Tekstil sektöründe yılda yaklaşık 79 milyar metreküp su tüketiliyor. Hızlı moda trendinin etkisiyle bu miktarın 2030 yılına kadar 120 milyar metreküpe çıkması öngörülüyor.
Birleşmiş Milletler Ticaret ve Kalkınma Konferansı (UNCTAD) ile Avrupa Parlamentosu‘nun raporlarına göre; dünya genelinde tekstil sektörü yılda yaklaşık 79 milyar metreküp su kullanıyor. Bu miktar, yıllık 5 milyon insanın su ihtiyacını karşılayacak kadar büyük. Ancak hızlı moda akımının etkisiyle bu rakamın 2030 yılında 120 milyar metreküpü aşması bekleniyor.
Pamuklu bir tişörtün üretimi için yaklaşık 2 bin 700 litre su harcanırken bu rakam bir kişinin 2,5 yıllık içme suyuna karşılık geliyor. Bir kot pantolonun üretiminde kullanılan yaklaşık 7 bin 500 litre su ise bir kişinin 7 yıllık içme suyu miktarına denk geliyor.
2000-2015 döneminde kıyafet üretimi iki katına çıkarken, giyim ürünlerinin ortalama kullanım süresi hızlı moda akımının etkisiyle azalıyor. Moda endüstrisi, küresel atık suyun yüzde 20‘sini ürettiği bir sektör olarak öne çıkıyor. Her saniye bir çöp kamyonu dolusu tekstil malzemesi ya yakılıyor ya da atılıyor. Kullanılmış kıyafetlerin yarısından daha azı yeniden kullanım veya geri dönüşüm için toplanırken, bu giysilerin sadece yüzde 1‘i yeni kıyafetlere dönüştürülüyor.
Moda sektörü, enerji sektöründen sonra çevreyi en çok kirleten ikinci endüstri olarak öne çıkıyor. Sektör, küresel karbon emisyonlarının yüzde 10‘unu oluşturuyor. Bu oran, uluslararası uçuşlar ve gemi taşımacılığının yol açtığı karbon emisyonlarının toplamından daha fazla.
Konuyla ilgili açıklama yapan Tekstil Mühendisleri Odası Yönetim Kurulu Başkanı Aykut Üstün,“Tekstil sektöründeki kumaş boyalarında önemli bir su kullanımı var. İplikten tutun kumaşa, kumaştan konfeksiyona çok geniş bir sektörden bahsediyoruz. Fakat birçok aşamada kullanılan ham maddenin geri dönüşümü sağlanabiliyor. Son yıllarda geri dönüşüm konusunda birtakım atılımlar, yeni makineler ve yeni teknolojiler gündemde.

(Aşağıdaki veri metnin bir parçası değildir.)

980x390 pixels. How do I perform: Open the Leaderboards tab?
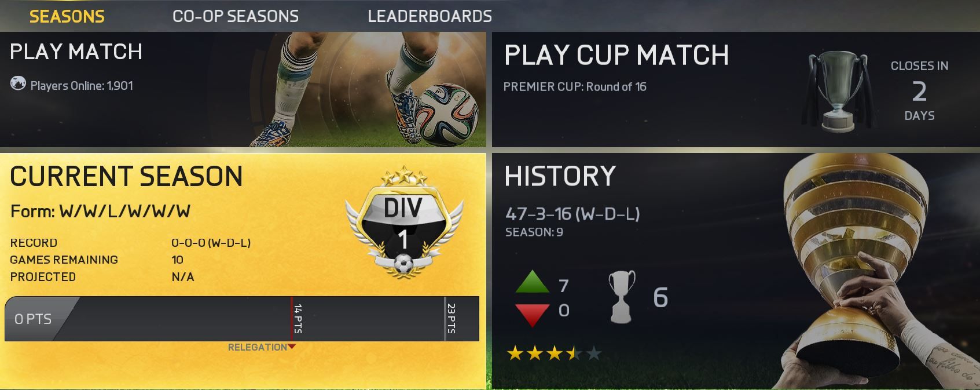430,16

Ama ciddi bir su tüketimi mevcut.” dedi.
Daha az su tüketiminin gelişen teknolojilerle mümkün kılındığını fakat önemli bir diğer adımın ise geri kazanım olduğunu kaydeden Üstün, terbiye işletmelerinde kullanılan sıcak suyun geri dönüşümü ile hem ısıdan hem de rafineden geçirilerek yeniden kullanıma sunulan atık sulardan daha faydalı şekilde yararlanılabileceğini belirtti.

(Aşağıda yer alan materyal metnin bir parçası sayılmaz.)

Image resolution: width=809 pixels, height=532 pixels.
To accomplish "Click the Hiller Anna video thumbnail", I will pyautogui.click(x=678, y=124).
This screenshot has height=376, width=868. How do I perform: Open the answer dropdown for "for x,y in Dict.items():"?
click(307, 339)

Su Tasarrufu Yapmada Yıkama Talimatlarına Uymak Önemli
Ürünlerin üzerinde yer alan yıkama talimatlarını, insanların kimlik numaralarına benzeterek konuşan Üstün, bu talimatların insanlara hem su hem de enerji tasarrufu yapma imkânı sunduğunu belirtti.
Aykut Üstün, şu bilgileri verdi: “Genellikle tüketiciler bu talimatları kesiyor. Yıkama talimatında yazan değerler, ürünü kaç derecede yıkamamız ve ütülememiz gerektiğini gösteriyor. Üzerinde yazan elyaf kompozisyonuna göre doğru elyaf kompozisyonundaki ürünleri bir arada yıkamamız, bunları bir arada kategorize etmemiz çok önemli. Ürünleri doğru sıcaklıkta yıkamak, doğru derecede ve metotla kurutmak, bazı ürünleri talimatlarına uygun şekilde kuru temizlemeye vermek çok önemli. Bu noktada hem su hem de enerji tasarrufu yapmak mümkün.”

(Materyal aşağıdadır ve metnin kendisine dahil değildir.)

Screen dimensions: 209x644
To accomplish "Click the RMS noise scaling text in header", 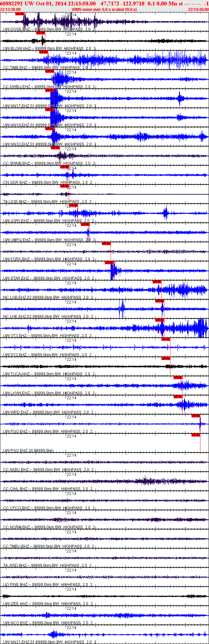I will click(x=105, y=10).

Tekstil sektöründe suyun daha verimli kullanılmasına yönelik uygulamalardan bahseden Üstün, açıklamasını şu sözlerle tamamladı: “Tekstil terbiye tesislerinin geri dönüşüme yatırım yapması, atık su kullanımına özen göstermesi gerekiyor. Ayrıca kullanılan suyun yeniden filtrasyondan geçirilerek üretime kazandırılması da lazım. Özellikle atık suların yüzde 70’inin yeniden üretime kazandırılabileceğini düşünüyorum. Dünya genelinde su kaynaklarımızı her geçen gün kurutuyoruz.”